Album of the Week, December 17, 2022
I knew of Fred Waring before I heard his music. Popular radio (and later television) show. First employer of Robert Shaw, who put together and trained Waring’s Glee Club as a kid fresh out of Pomona College in 1938. Even, improbably, major contributor to 20th century cocktail culture, via the invention of the Waring Blendor, and indirectly to the development of the polio vaccine as Waring Blendors were used in the lab in the production of Jonas Salk’s vaccines.
But I had never heard Fred Waring. Then, somehow, I came across this album, a 1959 session for Capitol Records . Friend, I was not prepared. It comes on gangbusters, with a sound effects track of a train passing, bells ringing, carols singing, and probably barnyard animals too. There’s an immediate segue into a jolly rendition of “Ring Those Christmas Bells,” which I first sang with the Boston Pops years ago, not knowing its connection to this record.
And then? By all that’s holy, the carolers break into Alfred Burt’s “Caroling, Caroling.” I sang Alfred Burt’s carols as a high schooler in the church choir at Denbigh Presbyterian Church, but had never really heard them on record. This album gives a full Robert Shaw Chorale-style performance to the carol, and makes you believe that the carolers are just standing outside the window, thanks to some interesting studio magic.
An aside about that: If you insist on the purity of live recording without recording trickery, this is not the album for you. Here choirs of children are doused with reverb to simulate outdoor performance down an echoing street — or maybe at the other end of a church? Tracks are stitched together without a break, giving the impression of a television variety show that is being sped up for rebroadcast. And those bells and trains return from time to time to remind you of the artificiality of the whole thing. This is a record that revels in audio montages, recapitulations, and other reminders that you should really go out and get that television set like the Joneses down the street.

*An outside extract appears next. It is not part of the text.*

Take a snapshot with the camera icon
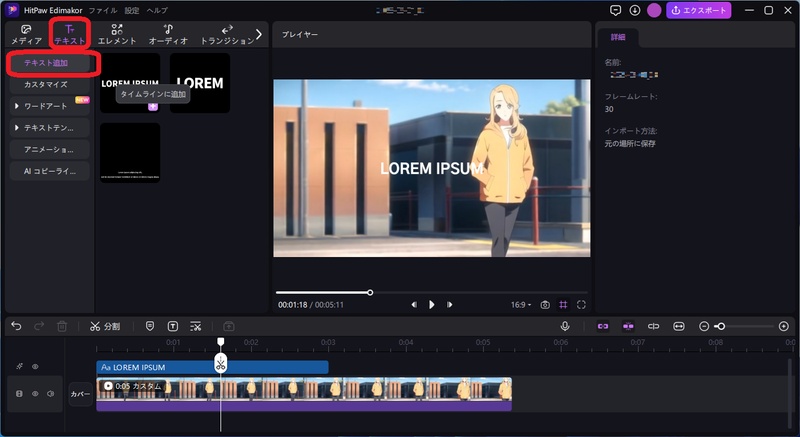[545, 304]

I don’t mean to sound Grinchy. There are some truly magnificent choral performances on this album; in addition to “Caroling, Caroling,” other Alfred Burt compositions include “O Hearken Ye,” “The Star Carol,” “Jesu Parvule,” and “Bright, Bright the Holly Berries.” There’s a spine-tingling alto solo on “I Wonder as I Wander” and a gospel rave-up on “Go Where I Send Thee” that has me shouting along. Unfortunately the latter is preceded by one of the rare missteps on the album, an otherwise vocally impeccable performance of “Rise Up, Shepherd, and Follow” that is performed in dialect.
But overall the album wraps you in a kind of woozy mid-century cocoon woven of equal parts sincerity, joy, and made-for-radio sonic joy. And isn’t that what some kinds of Christmas music are all about, Charlie Brown?